The problem |
Using the listing below, return every line that includes "Website".

Stored data START

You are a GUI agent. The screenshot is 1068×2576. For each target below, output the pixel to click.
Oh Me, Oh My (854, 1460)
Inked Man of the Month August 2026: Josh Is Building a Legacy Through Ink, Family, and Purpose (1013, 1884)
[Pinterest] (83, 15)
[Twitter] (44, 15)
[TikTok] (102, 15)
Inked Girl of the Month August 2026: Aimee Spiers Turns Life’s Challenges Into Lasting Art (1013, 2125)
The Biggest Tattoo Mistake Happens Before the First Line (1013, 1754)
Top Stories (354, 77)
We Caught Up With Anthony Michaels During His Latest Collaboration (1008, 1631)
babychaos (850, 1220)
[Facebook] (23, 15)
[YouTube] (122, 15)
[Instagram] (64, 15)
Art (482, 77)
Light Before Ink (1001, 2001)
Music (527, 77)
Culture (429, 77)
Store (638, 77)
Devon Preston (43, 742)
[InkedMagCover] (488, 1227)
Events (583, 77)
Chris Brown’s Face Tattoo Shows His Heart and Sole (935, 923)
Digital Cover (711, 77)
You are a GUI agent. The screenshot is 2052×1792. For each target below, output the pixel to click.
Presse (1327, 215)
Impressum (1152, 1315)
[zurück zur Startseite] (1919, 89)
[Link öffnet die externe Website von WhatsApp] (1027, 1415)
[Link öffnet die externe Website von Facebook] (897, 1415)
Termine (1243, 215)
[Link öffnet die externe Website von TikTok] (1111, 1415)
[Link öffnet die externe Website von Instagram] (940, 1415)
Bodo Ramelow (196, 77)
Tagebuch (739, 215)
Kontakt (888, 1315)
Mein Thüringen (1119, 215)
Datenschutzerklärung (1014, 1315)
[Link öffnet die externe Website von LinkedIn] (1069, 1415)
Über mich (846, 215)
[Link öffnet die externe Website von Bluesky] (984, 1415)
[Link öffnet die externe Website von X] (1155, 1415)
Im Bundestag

Stored data END

Answer space |
[Link öffnet die externe Website von WhatsApp] (1027, 1415)
[Link öffnet die externe Website von Facebook] (897, 1415)
[Link öffnet die externe Website von TikTok] (1111, 1415)
[Link öffnet die externe Website von Instagram] (940, 1415)
[Link öffnet die externe Website von LinkedIn] (1069, 1415)
[Link öffnet die externe Website von Bluesky] (984, 1415)
[Link öffnet die externe Website von X] (1155, 1415)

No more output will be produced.